Exercise requirements. Would you print the lines below exactly, beginning at the line that has "Where should I click to: Click the MACD" and stopping after the line that has "Screen dimensions: 644x359"? Only those lines, and no pictures.

Exercise input.
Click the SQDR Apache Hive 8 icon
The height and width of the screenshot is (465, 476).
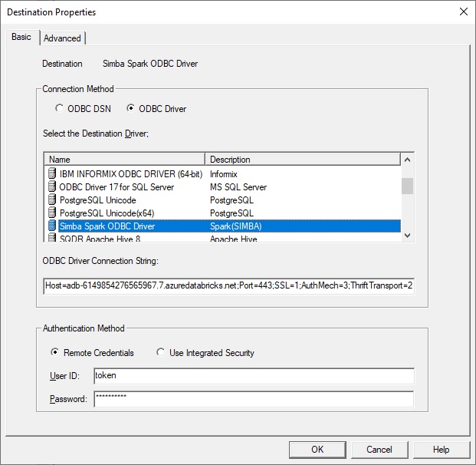52,239
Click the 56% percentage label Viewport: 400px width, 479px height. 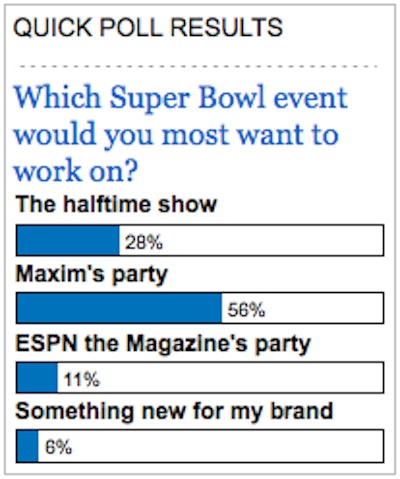point(246,310)
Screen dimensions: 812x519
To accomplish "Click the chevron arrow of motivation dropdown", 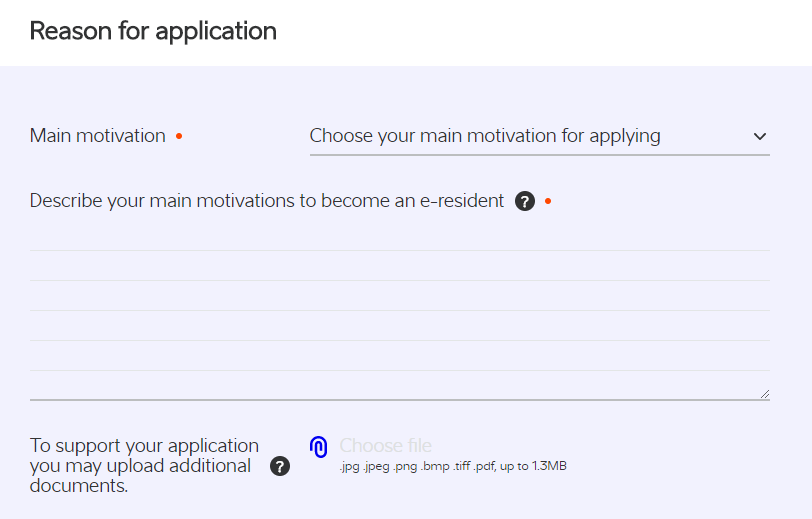I will point(759,136).
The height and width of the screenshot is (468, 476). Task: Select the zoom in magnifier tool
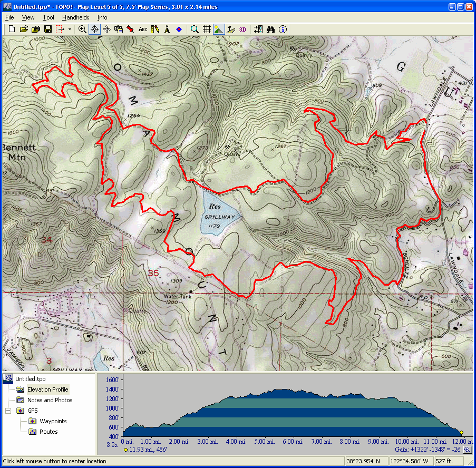click(82, 30)

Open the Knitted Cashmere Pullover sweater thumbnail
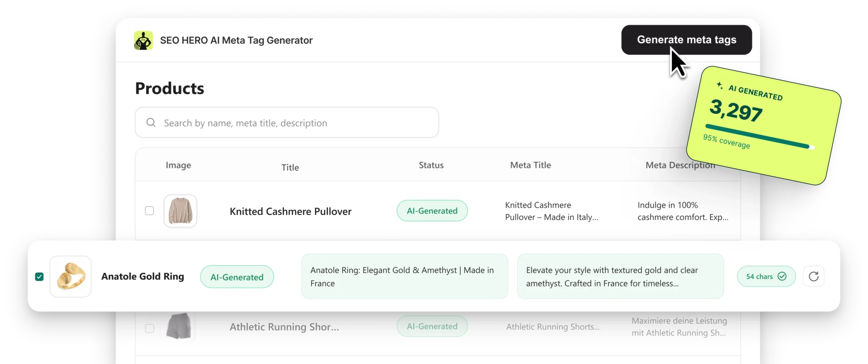(x=181, y=211)
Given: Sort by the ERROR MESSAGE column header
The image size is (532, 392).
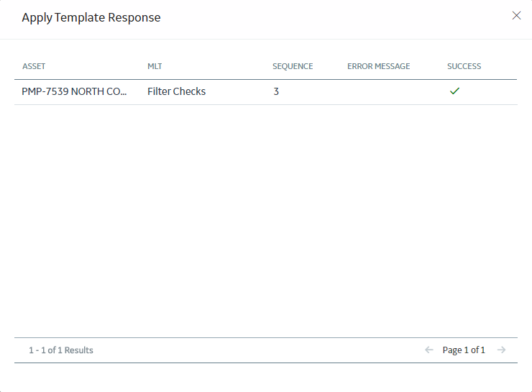Looking at the screenshot, I should (379, 66).
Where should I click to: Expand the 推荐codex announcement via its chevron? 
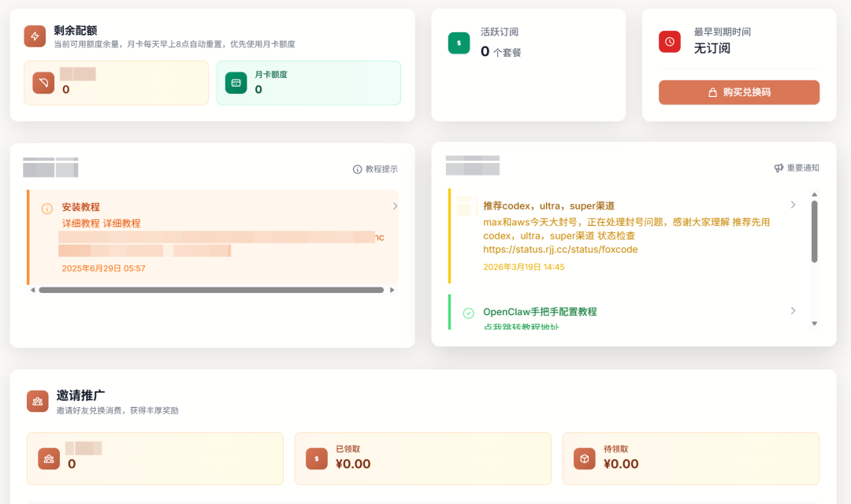(793, 204)
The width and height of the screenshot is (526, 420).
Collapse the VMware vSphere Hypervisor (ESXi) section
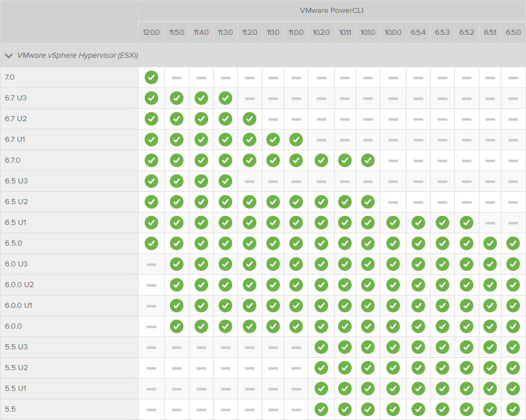[x=8, y=56]
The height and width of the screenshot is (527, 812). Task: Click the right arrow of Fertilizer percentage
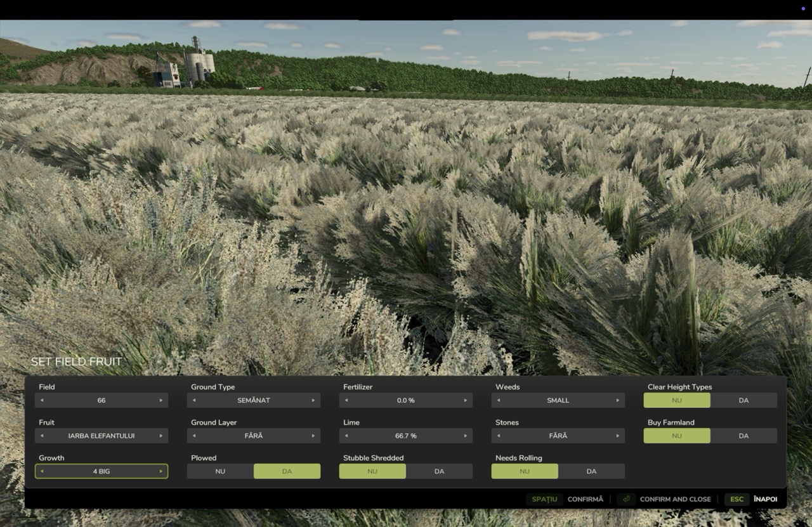466,400
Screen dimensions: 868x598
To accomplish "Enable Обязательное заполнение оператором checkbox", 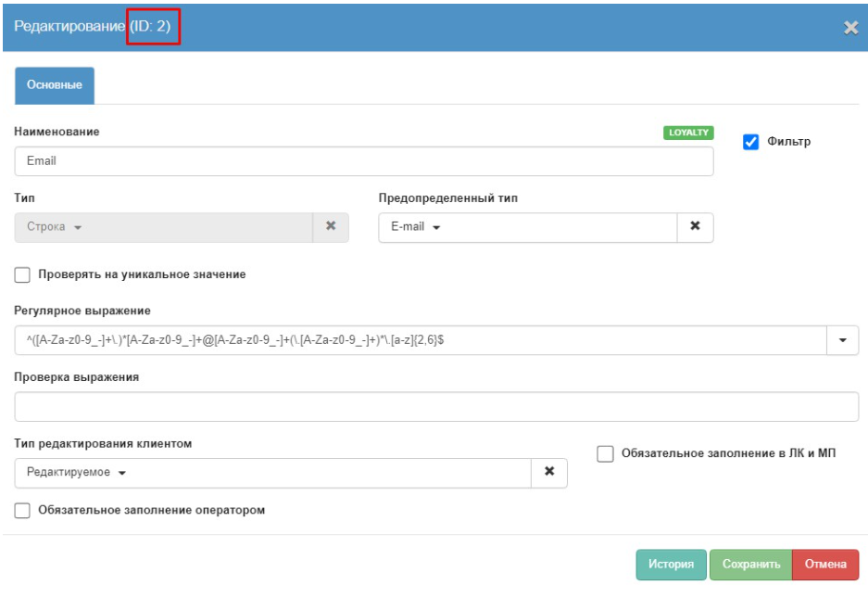I will pos(22,510).
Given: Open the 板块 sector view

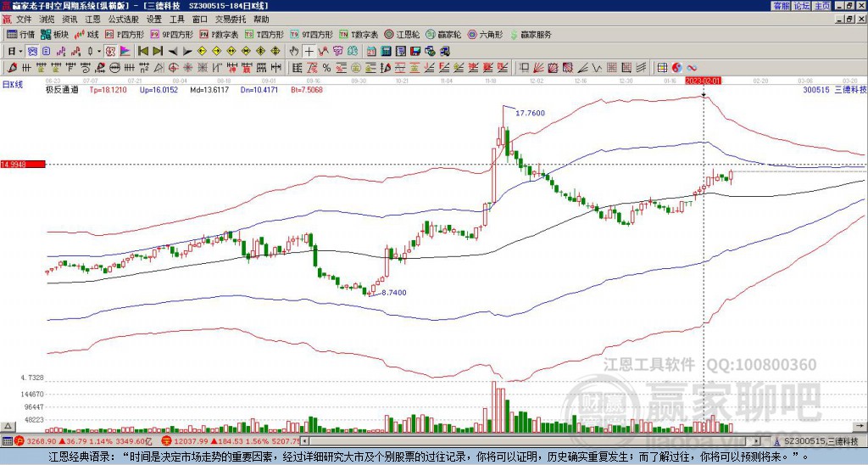Looking at the screenshot, I should (54, 35).
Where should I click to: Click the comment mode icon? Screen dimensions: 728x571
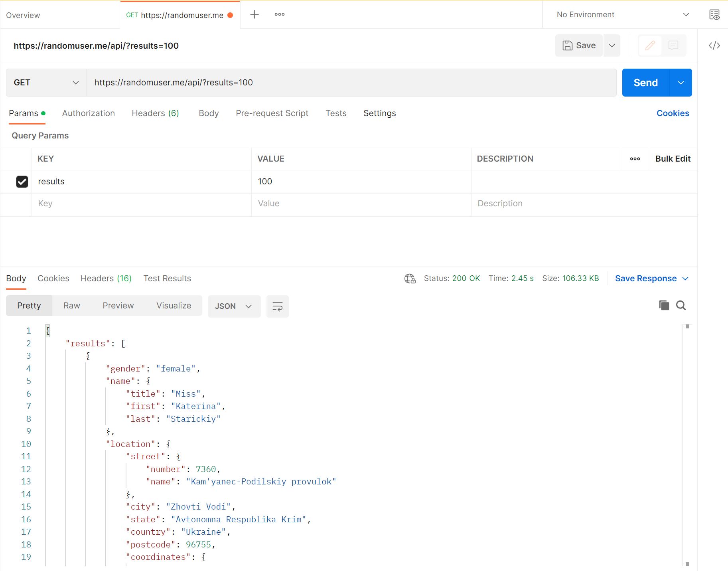(x=673, y=45)
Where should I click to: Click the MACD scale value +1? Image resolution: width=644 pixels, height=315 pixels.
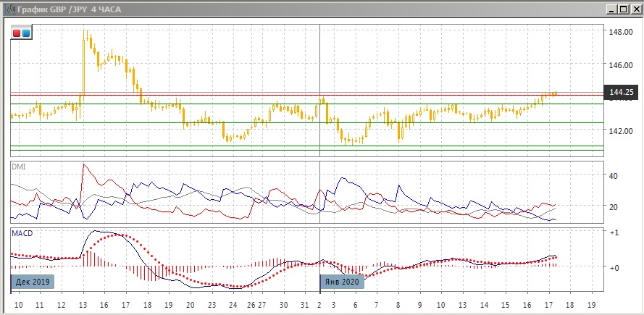(x=614, y=232)
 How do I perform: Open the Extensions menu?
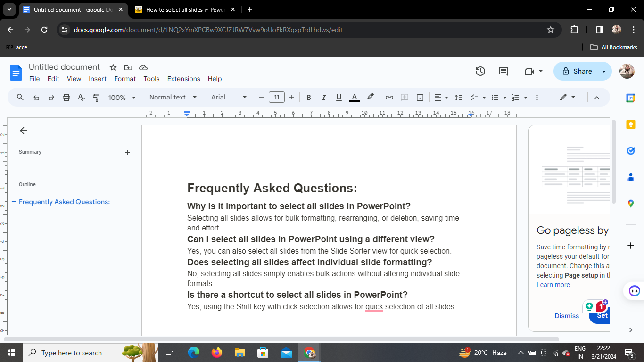click(x=183, y=79)
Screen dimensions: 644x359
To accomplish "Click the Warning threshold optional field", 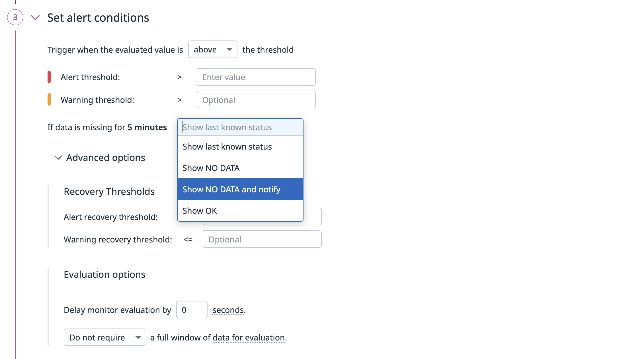I will point(256,100).
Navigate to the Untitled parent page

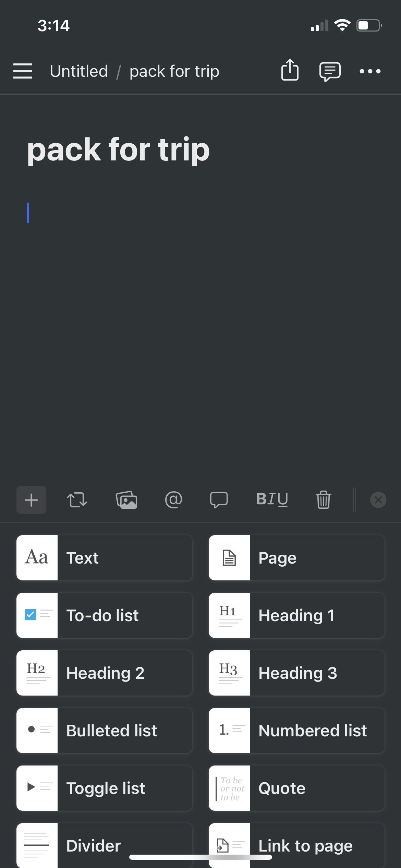[79, 71]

Your solution.
Where should I click to: Click the MACD scale value +1? Image resolution: width=644 pixels, height=315 pixels.
(x=614, y=232)
 How do I perform: Open the Extensions menu?
click(x=183, y=79)
Screen dimensions: 644x359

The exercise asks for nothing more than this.